Weird coincidence: this morning I picked up a copy of Look magazine from 1971, the cover story is "16 prominent Americans give you their personal key to PEACE OF MIND", and Julian Bond is one of them.

His entry reads, in its entirety:

"I consider myself personally fortunate in my ability to find peace of mind in action, rather than in sterile reflection or idle contemplation.
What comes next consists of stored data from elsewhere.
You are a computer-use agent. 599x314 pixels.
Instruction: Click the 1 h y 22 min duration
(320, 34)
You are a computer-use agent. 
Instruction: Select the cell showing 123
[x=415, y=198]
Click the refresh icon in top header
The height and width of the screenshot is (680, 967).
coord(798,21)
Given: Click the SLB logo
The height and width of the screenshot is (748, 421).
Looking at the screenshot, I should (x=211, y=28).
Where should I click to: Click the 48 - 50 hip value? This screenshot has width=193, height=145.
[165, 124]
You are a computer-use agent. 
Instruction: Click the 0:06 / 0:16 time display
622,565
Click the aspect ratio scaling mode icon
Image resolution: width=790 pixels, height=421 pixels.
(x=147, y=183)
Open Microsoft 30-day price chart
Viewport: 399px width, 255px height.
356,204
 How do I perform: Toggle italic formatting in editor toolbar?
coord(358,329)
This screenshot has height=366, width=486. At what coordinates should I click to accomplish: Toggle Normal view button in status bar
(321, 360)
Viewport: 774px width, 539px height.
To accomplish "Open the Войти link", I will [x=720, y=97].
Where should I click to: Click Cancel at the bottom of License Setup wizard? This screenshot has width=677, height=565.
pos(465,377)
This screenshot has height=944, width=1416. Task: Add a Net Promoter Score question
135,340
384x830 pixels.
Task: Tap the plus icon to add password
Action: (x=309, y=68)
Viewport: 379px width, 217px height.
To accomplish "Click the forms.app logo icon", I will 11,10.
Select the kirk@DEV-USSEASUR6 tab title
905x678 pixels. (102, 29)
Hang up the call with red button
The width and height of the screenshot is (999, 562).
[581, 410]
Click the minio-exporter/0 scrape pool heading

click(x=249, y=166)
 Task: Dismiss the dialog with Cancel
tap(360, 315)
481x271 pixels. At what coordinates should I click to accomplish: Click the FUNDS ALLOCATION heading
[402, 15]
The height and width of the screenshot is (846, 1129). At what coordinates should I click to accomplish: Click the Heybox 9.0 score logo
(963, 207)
Since I left college ten years ago (one semester short of graduation) to join the staff of the then embryonic Student Nonviolent Coordinating committee, I have had the good luck to discover myself in the thick of the struggle of black Americans to achieve civil liberties, civil rights, and, most recently, the right to have something to say about what is being done to and -- all too infrequently -- for us.

This involvement has taken me to all corners of the United States and abroad; it has allowed me the privilege of meeting with, agreeing and arguing with famous, infamous and what are called ordinary people, and it has allowed me the possibility of knowing that when my life is finished, I can say that, while what I may have accomplished by then may not signal the end of racism and poverty and war, I tried, while others sought personal solace in philosophizing and moralizing about the inevitability of the human condition.

In other words, I rest best when my mind and body are busy."

(I love that "and what are called ordinary people".)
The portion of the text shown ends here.